Out October 19, SoulCalibur 6 looks like a great entry in the Soul fighting game series. It’s gorgeous. It’s got lots of deep, fun mechanics. Geralt from The Witcher is in it. And its story will take place in the 16th century. There almost wasn’t a SoulCalibur 6, I learned in my interview with SoulCalibur 6 producer Motohiro Okubo. “SoulCalibur actually was in a little bit of a crisis as a brand. The company climate wasn’t really encouraging another installment for the franchise,” said Okubo. Although the game looks and feels great, a lot of its female fighters are still over-the-top sexed-up, which isn’t my cup of tea. When I asked Okubo about that, he told me that “We weren’t necessarily going out to try and intentionally make something sexy for the purpose of being sexy.” Huh?
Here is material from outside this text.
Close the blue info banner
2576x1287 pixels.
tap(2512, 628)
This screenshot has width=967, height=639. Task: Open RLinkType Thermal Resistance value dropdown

At first glance, Ashen is your typical dark and moody action RPG. “You are a lone wander in a sunless land,” it drones. “The first dawn turns to dusk and finally recedes into familiar blackness.” Yawn. Then, I played a little more. It’s actually great. Fighting feels smooth, challenging and a little Dark Souls-y. Environments are absorbing, especially the deep burgundy, far-East-style palace I saw at E3. Also, it’s got a cool gimmick: Journey-style passive multiplayer. Strangers will glom onto your adventure, but you can’t communicate with them. You just have to hope you share the same goals. It will be released sometime this year.
Killer Queen is basically a perfect game. Teams of five bees compete to win on one of three conditions: killing each other’s queen bee three times, filling their hive with berries or, charmingly, riding a slow, giant snail into their team’s basket. Players can be worker, warrior or queen bees. Until now, it’s been played on a ten-person arcade cabinet. It’s just the most fun. This winter, a fleshed-out version of it called Killer Queen Black is coming to the Switch. Playing it at E3 was 20 minutes of yelling, cursing and cheering—basically the most you can ask for with any local multiplayer game.
Jump Force is a fighting game made of living, breathing action figures plucked from the manga pages of Shonen Jump. Thankfully, it’s a fighting game for beginners, so anybody can get into it and earn some level of competence. It’s crisp and realistic-looking. Players face off in teams of three. Fights take place in real-life locations, which are very cool to watch manga heroes like Goku and Naruto destroy. It’s definitely a fan service game celebrating Shonen Jump’s 50th anniversary, but it’s also a promising new fighter for gamers who couldn’t quite get the hang of Dragon Ball FighterZ.
I was sold on this from the premise: a desert cyberpunk racing game-slash-RPG. It’s got a very space-western vibe with dusty saloons, bounty hunters, hoverbikes and, of course, ramen. The racing part was hard. And between those races, in which players hunt for bounties and deliver drugs, players can customize their bikes and buy items. I wish I had more than a few minutes with the game, but from those minutes, I could tell it’s got a good thing going on.